Media practitioners from more than 41 countries from Asia Pacific region gathered virtually for a high-level webinar focused on transforming the narrative of road safety coverage from routine accident reporting to a public health priority.

The event, held Dec. 18, 2025, was the final online series from the collaborative effort between AIBD and WHO, aimed at equipping journalists with the data and legal frameworks necessary to save lives through informed storytelling.

Representing AIBD secretariat, Nabeel Tirmazi opened the session by mentioning that this webinar aims to bridge the gap between technical data and public understanding by featuring a diverse panel of experts from China, India, Malaysia, South Korea, and Nigeria.

Qian Xiaoyan, a senior journalist from China Business News (Yicai), led the presentations by detailing the role of business and economic reporting in road safety. Qian highlighted how infrastructure investment and vehicle safety standards are not just technical issues, but economic ones that require rigorous investigative journalism.

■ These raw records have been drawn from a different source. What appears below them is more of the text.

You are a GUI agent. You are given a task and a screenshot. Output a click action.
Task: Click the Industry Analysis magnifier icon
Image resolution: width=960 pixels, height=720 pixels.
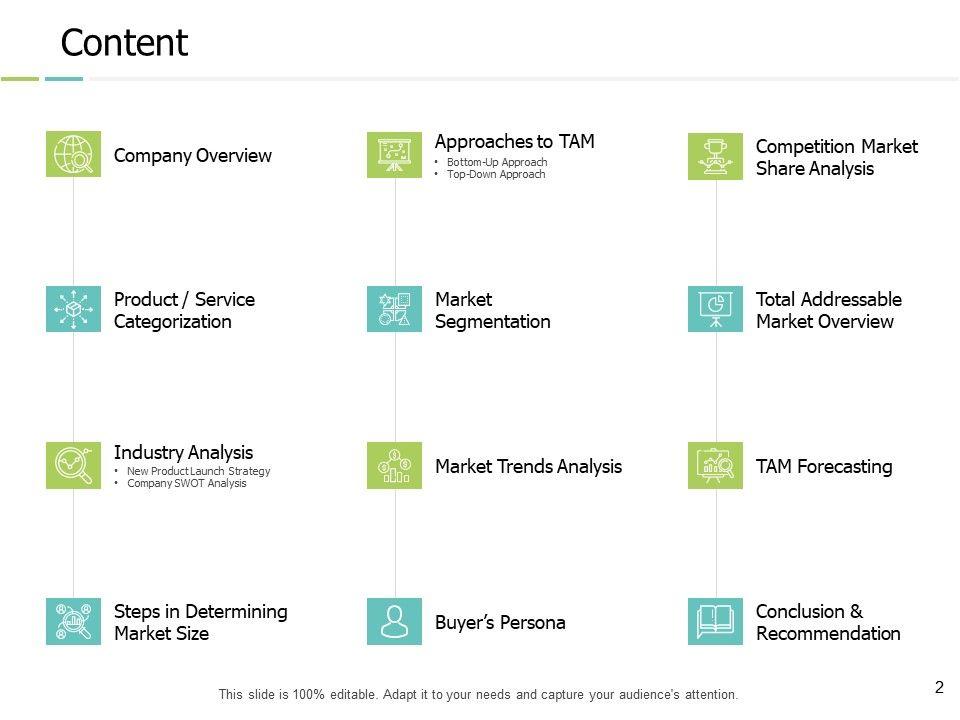click(x=74, y=465)
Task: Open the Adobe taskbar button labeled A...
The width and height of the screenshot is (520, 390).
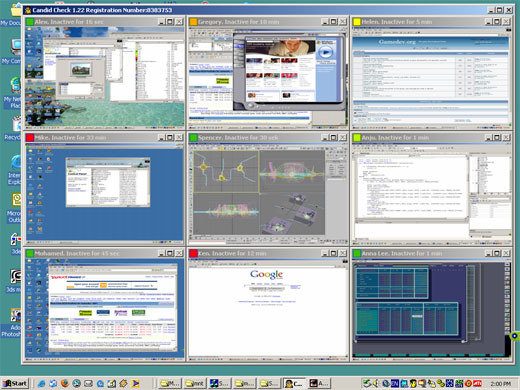Action: tap(319, 383)
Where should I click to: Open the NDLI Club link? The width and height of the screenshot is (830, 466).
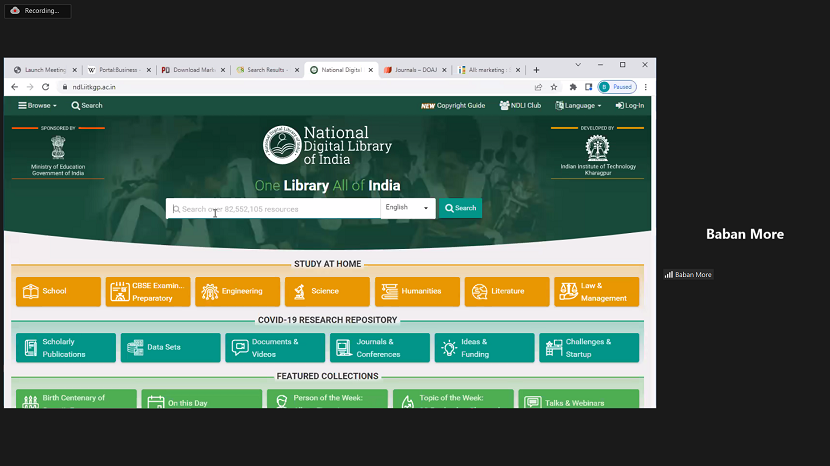520,105
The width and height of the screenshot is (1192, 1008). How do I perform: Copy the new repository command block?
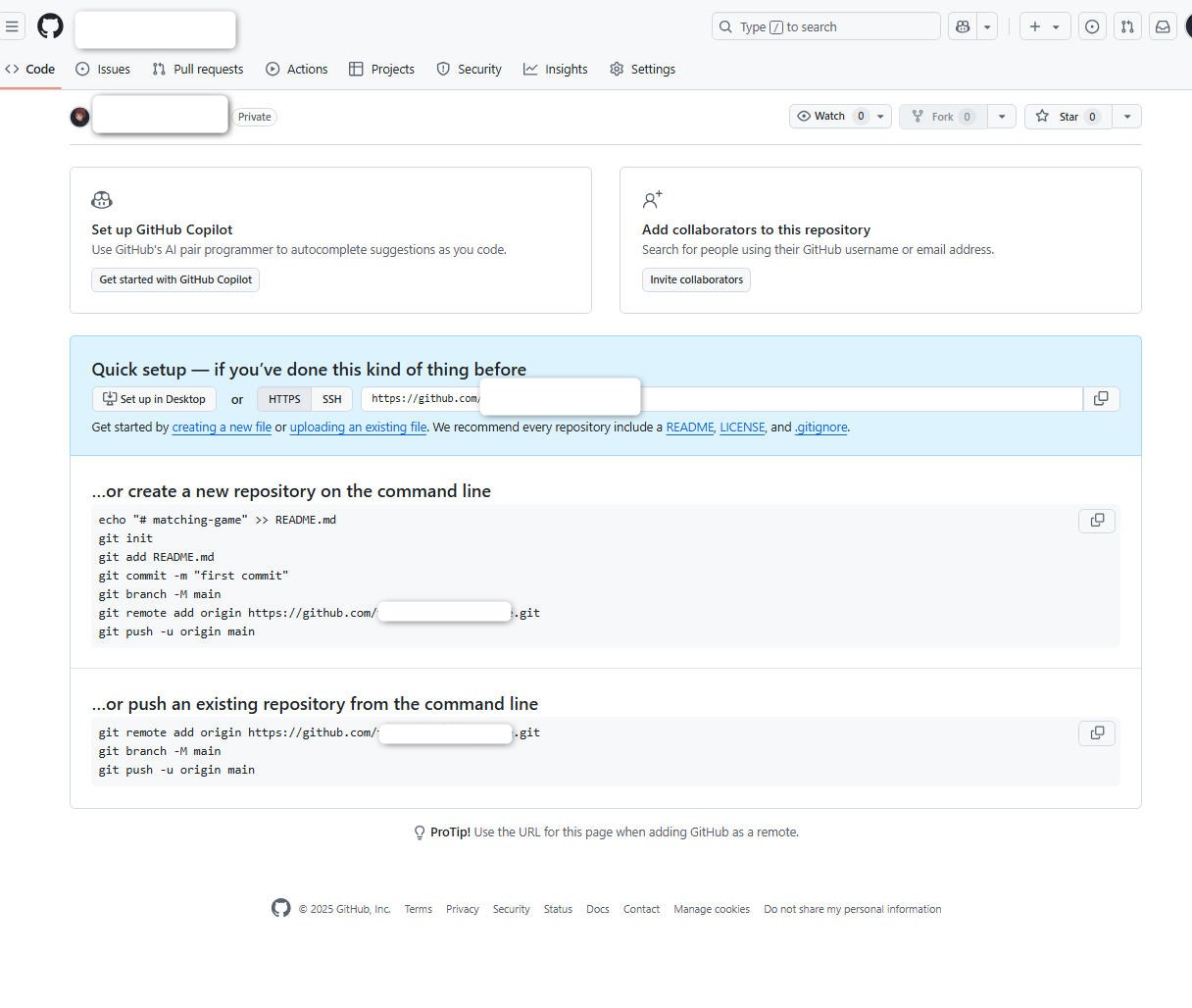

The human element of the crisis was brought to the forefront by Mukul Goswami, a community media specialist and founder of Box FM in India. Goswami argued that local radio and community-based media are the most effective tools for reaching rural populations, where road safety education is often most needed but least accessible.

From a scientific and academic perspective, Dr. Kulanthayan Mani of the University of Putra Malaya presented alarming data on the preventability of road crashes. Dr. Mani urged journalists to stop using the word “accident,” which implies an unavoidable act of fate, and instead use “crash” or “collision,” reflecting that most incidents are the result of specific, addressable risks.

The technological frontier was explored by Dr. Wu Sueng Kook, Head of Road Transport Research in South Korea. Dr. Wu provided a look at how data-driven research and smart city technologies are reducing fatalities in Korea, offering a roadmap for how media can report on successful policy interventions.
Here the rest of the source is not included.